>> Start Quoted text

14

Say I have a list of lists that has indexes [[start, end], [start1, end1], [start2, end2]].

Like for example :

[[0, 133], [78, 100], [25, 30]].

How would I get check for overlap between among the lists and remove the list with the longer length each time? So:

>>> list = [[0, 133], [78, 100], [25, 30]]
>>> foo(list)
[[78, 100], [25, 30]]

This is what I tried to do so far:

def cleanup_list(list):
    i = 0
    c = 0
    x = list[:]
    end = len(x)
    while i < end-1:
        for n in range(x[i][0], x[i][1]):
            if n in range(x[i+1][0], x[i+1][1]):
                list.remove(max(x[i], x[i+1]))
        i +=1
    return list

But in addition to being kind of convoluted it's not working properly:

 >>>cleanup_list([[0,100],[9,10],[12,90]])

>> End Quoted text

Your tasks
A. Can you copy from the interval-overlap post the passage starting with "This is what" and going on through "list.remove(max(x[i], x[i+1]))"?
B. In the interval-overlap post, what result should foo return for the list [[0, 133], [78, 100], [25, 30]]?

>> Start Record excerpts

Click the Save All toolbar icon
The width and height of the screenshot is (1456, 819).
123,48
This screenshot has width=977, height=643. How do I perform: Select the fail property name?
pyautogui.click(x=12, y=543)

>> End Record excerpts

Responses to the tasks
A.
This is what I tried to do so far:

def cleanup_list(list):
    i = 0
    c = 0
    x = list[:]
    end = len(x)
    while i < end-1:
        for n in range(x[i][0], x[i][1]):
            if n in range(x[i+1][0], x[i+1][1]):
                list.remove(max(x[i], x[i+1]))

B. [[78, 100], [25, 30]]